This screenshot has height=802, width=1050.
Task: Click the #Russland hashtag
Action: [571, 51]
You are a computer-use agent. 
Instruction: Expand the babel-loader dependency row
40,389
#####
Goal of the exercise –
When the line containing "Instruction: Expand the" is reached, return it and every later line through the end of the listing above, unaltered and alone.

Solution –
Instruction: Expand the babel-loader dependency row
40,389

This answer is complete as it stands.